TASK TO CARRY OUT
Begin with the line containing "Image resolution: width=742" and copy each line exactly through the last line of the entries, inclusive.

===== ENTRIES SHOWN

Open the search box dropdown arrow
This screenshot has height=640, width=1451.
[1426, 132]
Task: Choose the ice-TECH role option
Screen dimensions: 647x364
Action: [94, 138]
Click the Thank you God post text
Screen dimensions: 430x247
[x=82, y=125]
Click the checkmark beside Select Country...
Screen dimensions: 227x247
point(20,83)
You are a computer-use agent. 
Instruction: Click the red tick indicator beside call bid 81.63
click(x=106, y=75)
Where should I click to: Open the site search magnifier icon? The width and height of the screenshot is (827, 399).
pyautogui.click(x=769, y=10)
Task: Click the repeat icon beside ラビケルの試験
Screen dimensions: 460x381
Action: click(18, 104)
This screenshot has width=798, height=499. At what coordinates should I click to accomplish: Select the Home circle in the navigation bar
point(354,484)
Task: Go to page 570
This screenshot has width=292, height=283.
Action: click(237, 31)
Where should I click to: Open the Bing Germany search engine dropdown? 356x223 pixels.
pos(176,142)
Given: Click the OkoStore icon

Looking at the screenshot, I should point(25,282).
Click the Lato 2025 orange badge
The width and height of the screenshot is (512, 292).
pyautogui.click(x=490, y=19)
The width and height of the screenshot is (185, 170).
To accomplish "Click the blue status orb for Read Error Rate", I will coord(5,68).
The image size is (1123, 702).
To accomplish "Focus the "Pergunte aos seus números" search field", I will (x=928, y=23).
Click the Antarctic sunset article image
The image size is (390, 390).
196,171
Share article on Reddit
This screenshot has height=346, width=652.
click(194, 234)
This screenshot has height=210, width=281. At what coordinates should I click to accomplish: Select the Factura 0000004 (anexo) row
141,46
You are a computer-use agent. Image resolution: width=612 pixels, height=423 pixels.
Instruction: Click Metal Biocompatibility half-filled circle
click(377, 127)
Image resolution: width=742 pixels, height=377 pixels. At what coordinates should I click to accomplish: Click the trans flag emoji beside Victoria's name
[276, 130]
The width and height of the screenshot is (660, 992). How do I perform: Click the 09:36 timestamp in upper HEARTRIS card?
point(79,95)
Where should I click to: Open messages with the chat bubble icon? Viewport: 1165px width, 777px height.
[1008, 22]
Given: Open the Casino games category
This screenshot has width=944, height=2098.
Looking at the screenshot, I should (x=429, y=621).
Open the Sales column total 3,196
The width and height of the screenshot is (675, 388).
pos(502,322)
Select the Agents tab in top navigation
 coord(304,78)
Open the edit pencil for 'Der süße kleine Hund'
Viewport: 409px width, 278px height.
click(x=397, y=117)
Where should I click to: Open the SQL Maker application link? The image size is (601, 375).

==========

EXERCISE RESPONSE
Image resolution: width=742 pixels, height=377 pixels. At what coordinates should I click to accomplish: Click the trans flag emoji beside Victoria's name
[276, 130]
The width and height of the screenshot is (660, 992). How do I perform: Click the 09:36 timestamp in upper HEARTRIS card?
point(79,95)
Where should I click to: Open messages with the chat bubble icon? Viewport: 1165px width, 777px height.
[1008, 22]
Given: Open the Casino games category
This screenshot has width=944, height=2098.
Looking at the screenshot, I should (x=429, y=621).
Open the Sales column total 3,196
The width and height of the screenshot is (675, 388).
pos(502,322)
Select the Agents tab in top navigation
 coord(304,78)
Open the edit pencil for 'Der süße kleine Hund'
Viewport: 409px width, 278px height.
click(x=397, y=117)
Where should I click to: Open the SQL Maker application link? The image size is (601, 375).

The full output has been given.